No it is not easy by any means and down right painfull and the way your family treats you is not nice from what i read here, i am sorry for that as well.
But i do have something to say as i was reading this is that you and your grandfather had a wonderful relationship. Apparently he was proud of you and loves you anyways and gave you hope and treated you decent just because he loved you. Well out of the whole family you get to carry the ern. The ern of your beloved grandpa who loved you no matter what. Ill just bet he would be so proud for you to have that honor FOR HIM.
I pray it puts a different side to your question. I know you are hurting something terrible and i pray for peace for you.
Camel
04-06-2009, 07:46 PM
Hi Erick,
I'm sorry to here about your loss. I will be praying for you and your family:195:. And good on you for reaching out and talking about this. It say we trudge the road of happy destiny, meaning there is struggle along the way. The beauty about this is, you can stay sober threw this and that will become strength. You will be able to share this with someone in the future who may have the same situation. I wish you the best with your duties at the funeral, I'm sure you will do fine. Sometimes when i find my self in a situation that I don't like or doing something I don't want to do. I remind myself that it is my HP that wants me right where Im at, and I ask for his guidance and will.
Hang in there:42:
Camel
Faith92208
04-07-2009, 12:14 AM
I'm so sorry for your loss. It's not easy losing a loved one! I'm coming up on the first anniversary of the death of a family member that I was very close to, and since I didn't stop drinking until September, I obviously got drunk almost the entire week. So when I stopped drinking, I finally had to deal with reality. I've had some unpleasant emotions because of the anniversary coming but I think hey, she would be happy that I am living a sober life, and I'm sure your grandpa is happy for you too.

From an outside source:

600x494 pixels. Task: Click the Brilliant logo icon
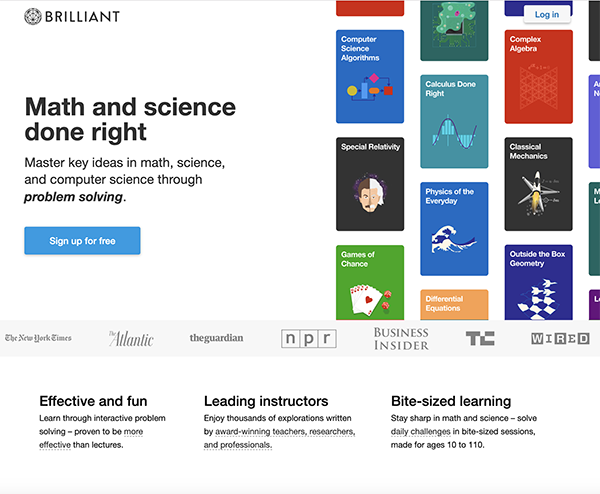33,16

I do have some advice - take things at your own pace. Take as much time as you need to grieve. Talk about stuff when you want to. Cry when you want to. Look at (or not look at) pictures when you want to. Know that some days you won't be thinking about it, and then it will punch you hard in the gut. Hang in there. The Serenity Prayer also helps tremendously (this certainly falls under the category of things we cannot change...)
Big hugs - hang in there! :42:
flick
04-07-2009, 01:32 AM
Hi Erick, I too am very sorry for your loss.
It's really good that you felt able to come here, reach out and share how you're feeling.
As for carrying the urn with Grandpa's mortal remains, stand tall, be proud, this is someone you loved very dearly, honor him on the day!!!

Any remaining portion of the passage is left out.